This combination of impaired absorption in the intestine and disrupted stomach emptying is why the illness feels so relentless. Your body is simultaneously unable to absorb what’s already inside and actively pushing everything out from both directions. It only takes a tiny number of viral particles to start this process, which is why norovirus spreads so efficiently through households, cruise ships, and schools.

Timeline From Exposure to Recovery

The clock starts ticking the moment you’re exposed. Here’s the general progression:

  • Hours 12 to 48 (incubation): No symptoms yet, though you may already be shedding virus. Some people feel mildly “off” toward the end of this window.
  • Day 1: Sudden onset of nausea and vomiting, often followed by diarrhea within hours. This is typically the worst day. Fever, headache, and body aches peak here.
  • Days 2 to 3: Vomiting usually tapers off first. Diarrhea may linger a bit longer. Energy starts returning, though appetite is often still low.
  • Days 4 to 7: Most people feel noticeably better but may still have loose stools or mild fatigue.

Exercise details: Retype the stretch of the norovirus passage from "This combination of" through "of this window.".

Material provided:
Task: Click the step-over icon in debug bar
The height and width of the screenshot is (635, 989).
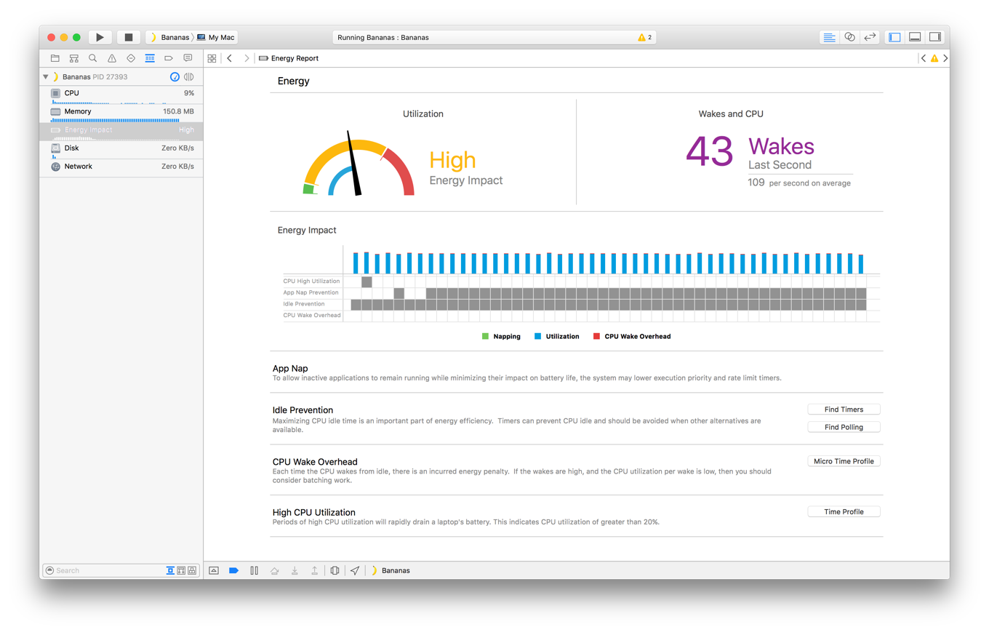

...

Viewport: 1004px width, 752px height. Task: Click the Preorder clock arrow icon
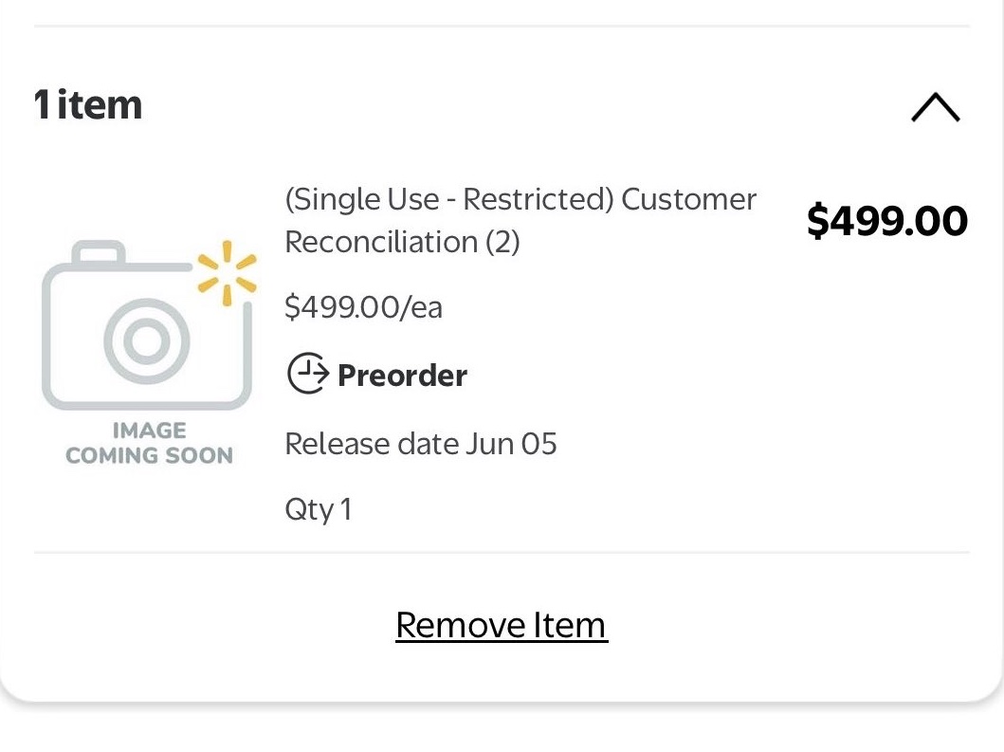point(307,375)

Reply:
This combination of impaired absorption in the intestine and disrupted stomach emptying is why the illness feels so relentless. Your body is simultaneously unable to absorb what’s already inside and actively pushing everything out from both directions. It only takes a tiny number of viral particles to start this process, which is why norovirus spreads so efficiently through households, cruise ships, and schools.

Timeline From Exposure to Recovery

The clock starts ticking the moment you’re exposed. Here’s the general progression:

  • Hours 12 to 48 (incubation): No symptoms yet, though you may already be shedding virus. Some people feel mildly “off” toward the end of this window.